Most married couples, and probably most cohabitees, are probably content to own their property as joint tenants, happy to accept that their partner will continue to own the property after he or she has passed on. But the situation does require careful thought.

If there are children, can you ensure that they will inherit the property (if that is what you want)? Not if you are joint tenants. If H and W are joint tenants of their home, and have two children, and H dies, W becomes the sole owner of the (former) matrimonial home. They might each have made wills providing that if he or she, as the case may be, survived his or her spouse, the property would go to the children.

But a will is “ambulatory”: it is only effective on the death of the testator. W might remarry – which would in any event revoke any pre-existing will – and her children with H may end up with no interest in that property.

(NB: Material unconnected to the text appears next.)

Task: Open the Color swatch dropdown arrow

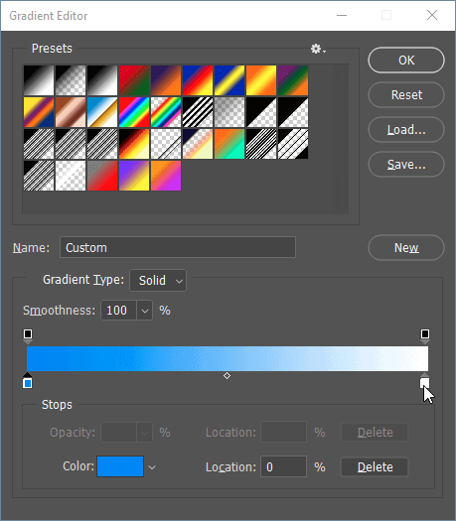Action: [152, 467]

It would be different if H and W were tenants in common. Then H could leave his share of the property to the children. If the couple are joint tenants they can “sever” the joint tenancy and convert it into a tenancy in common. This way each party can be sure that the children will at least have a share in the property.

Why should I make a will?

Wills Blog - Sunset

It was Benjamin Franklin who said that nothing is certain except death and taxes.

Well, some people can avoid taxes, but there is no avoiding the Grim Reaper.

Wills Blog - Grim Statue

Nobody likes thinking about it but – unlike your golden retriever or your guinea pig – you know it’s coming: so there is really no excuse for not being prepared.

Just because you’re young and healthy, it doesn’t mean you shouldn’t make a will.

Do you travel a lot on business? Do you drive in Singapore, or use taxis, or a bicycle?

Statistically, most fatal accidents take place at home.

Go figure.

Do you have young children? What is going to happen to them if both you and your spouse or partner are in the wrong place at the wrong time?

Of course, the law does have rules for dealing with the situation where you do not make a will. There are special legal rules covering the general business of administering the estate and also the specific issue of distributing the assets.

The distribution process ordered by the court where you don’t have a will is a mechanical one dictated by the categories of relatives you have left behind. Nothing will go to friends or unmarried partners.

Surely it is better if your assets are allocated in precisely the manner you want them to be.

That is only going to happen if you make a will.

As regards administration, if you make a will you can nominate an “executor” (there can be more than one but no more than four), someone whose job it will be to “administer” the estate – get in all the assets, pay off the debts and distribute the balance in accordance with your instructions set out in the Will. If you got any sense you’ll speak to them and got them to agree to act as executor. Lawyers often act as executors, but it doesn’t have to be a lawyer.

If you don’t make a will, there is no executor. There will be an administrator, appointed by the court. It might be a relative – if they agree – or it might be an anonymous public official: either way, it will take a while to sort out.

It’s just more efficient to make a will.

Some things are not part of your estate and cannot be left in your will. If you and your spouse or partner own your home as what the law calls “joint tenants”, when one of you dies the house remains the property of the survivor. But if you both perish in a common disaster, the law says that the older person died first, so the house is treated as part of the estate of the younger person. For many people their home is their most valuable asset. It’s good to decide who is going to inherit it.

CPF moneys cannot be dealt with in a will. You should make a nomination and file it with the CPF Board.

The children? Your will should make provision for appointing a guardian. It’s really just a matter of peace of mind.

That is what it’s all about – peace of mind. And, even though every case is different, it needn’t be expensive.

NB (a) this is Singapore specific and (b) different rules apply to Muslims.